Liebe Angelika, ich bin froh, dass du über aberkannte Trauer schreibst! Auch ich war unglaublich erleichtert und fühlte mich sehr gesehen als ich vor einigen Jahren die Arbeiten des Belgiers Manu Keirse entdeckte. (Seine unglaublich berührenden, menschlichen Vorträge sind leider nur in flämischem Niederländisch vorhanden)
Er war nicht nur der erste, den ich hörte, der Trauer nicht nur mit Tod in Zusammenhang brachte oder gar von Phasen sprach. Er spricht von aberkannter Trauer zum Beispiel im Fall langjähriger Geliebter. Und von “Levend Verlies” (Living Loss): Einer Trauer, die immer da ist, weil das, um das es geht immer da ist.
Chronische Krankheit zum Beispiel oder das Leben mit einem schwerst behinderten Kind. Er sieht dabei auch das gesamte System: Angehörige und Betroffene. Er gibt allen einen Platz und einen Raum. Mit allen sogenannten “Sekundärverlusten”, die doch so gar nicht zweitrangig sind: Verlorene Lebenspläne, Zukunftsträume, Interessen, Menschen.
Auch ich habe da zum ersten Mal begriffen, dass einige der phyischen Symptome, die ich verspürte, nicht gesehene Trauer anzeigten.
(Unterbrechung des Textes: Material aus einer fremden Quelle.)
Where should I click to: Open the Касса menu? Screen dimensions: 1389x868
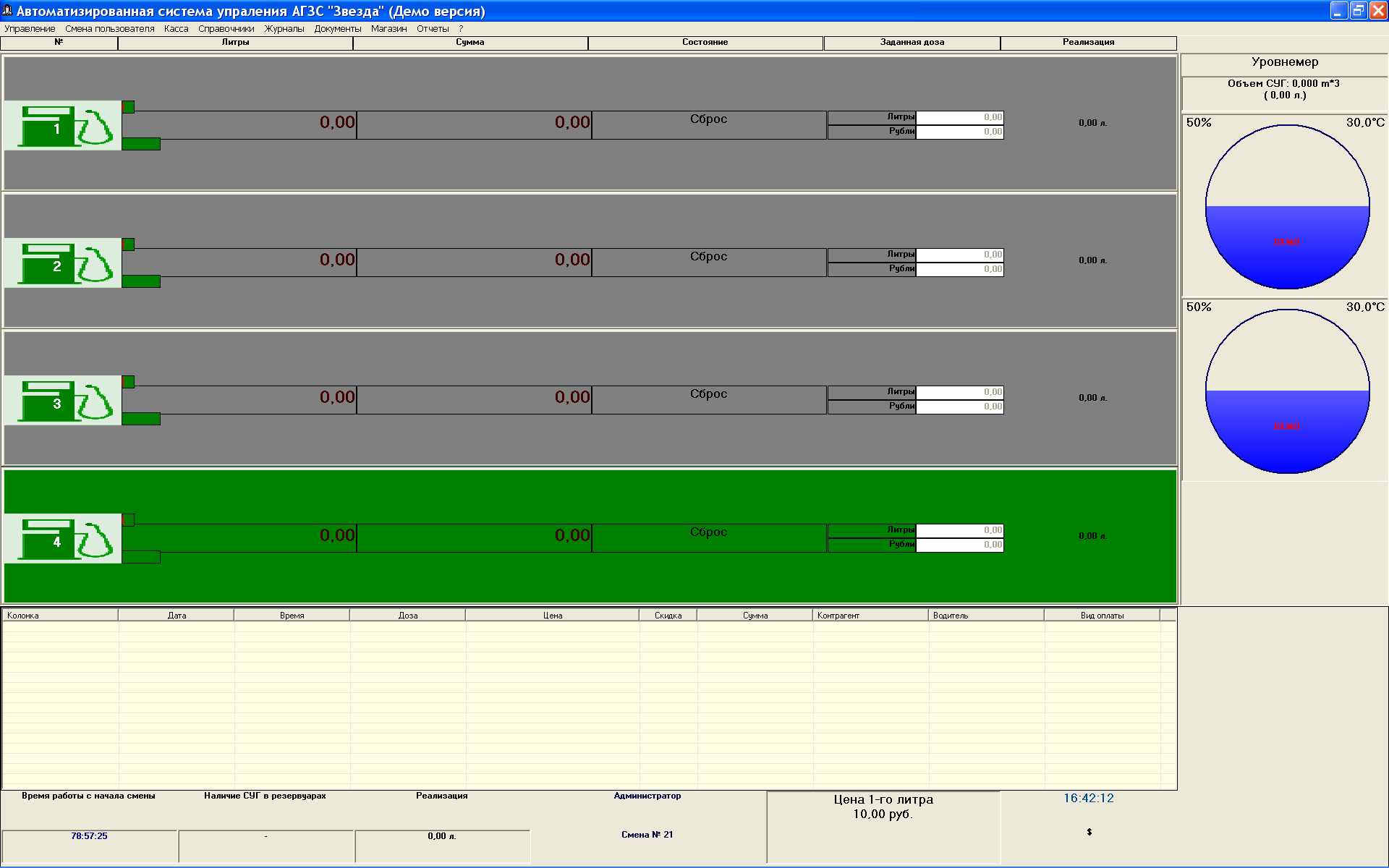(176, 29)
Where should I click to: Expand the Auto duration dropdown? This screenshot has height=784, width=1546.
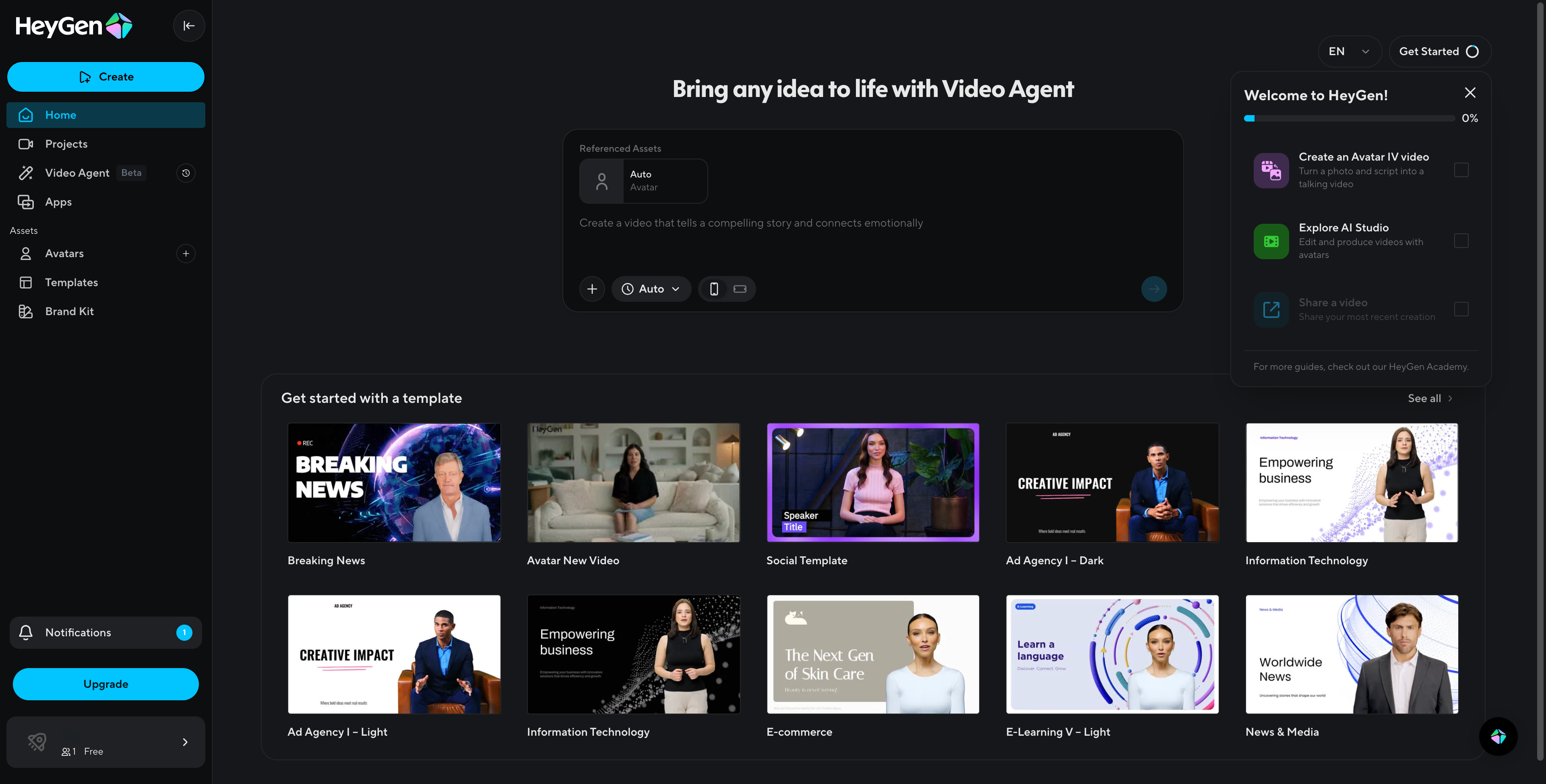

Auch sehr heilsam zu verstehen für mich: Es gibt bei etwas, das immer schon da war oder immer bleibt, nicht unbedingt das tiefe Tal, wie so oft in Lektüre zum Thema Trauer beschrieben. Aus diesem Grund wird dieser “Living Loss”, diese Trauer auch oft nicht gesehen. Und dadurch auch nicht gefühlt. Dann sitze ich nicht unfähig zum Leben auf dem Sofa, sondern lebe wie immer “ganz normal”. Vielleicht gedämpfter, vielleicht mit einer gewissen Grundtraurigkeit. Das “wabernde Gefühl”, das du beschreibst. Danke für die Erinnerung, dass ich diese Erkenntnis noch mehr in die Welt bringen will. Noch viel mehr Menschen sollen sich gesehen fühlen.
Danke. Anne (aka SEHHELDIN)
Liebe Anne,
ich bin ja auch erst vor wenigen Wochen dank des Podcast von Christine Kempkes auf das Thema aberkannte Trauer aufmerksam geworden. Und dann fügte sich so vieles. Und auch diese verlorenen Lebenspläne, die du beschrieben hast, werden auf einmal sichtbar.
Gefühle wollen gefühlt werden und nun ist es an der Zeit der aberkannten Trauer ihren Raum zu schenken.
Ich finde, so wie du, das dieses Thema mehr Sichtbarkeit braucht.
Jetzt suche ich mir erstmal den Weg zum Verarbeiten und Nachspüren.
Und ja, noch mehr Menschen sollen sich gesehen fühlen.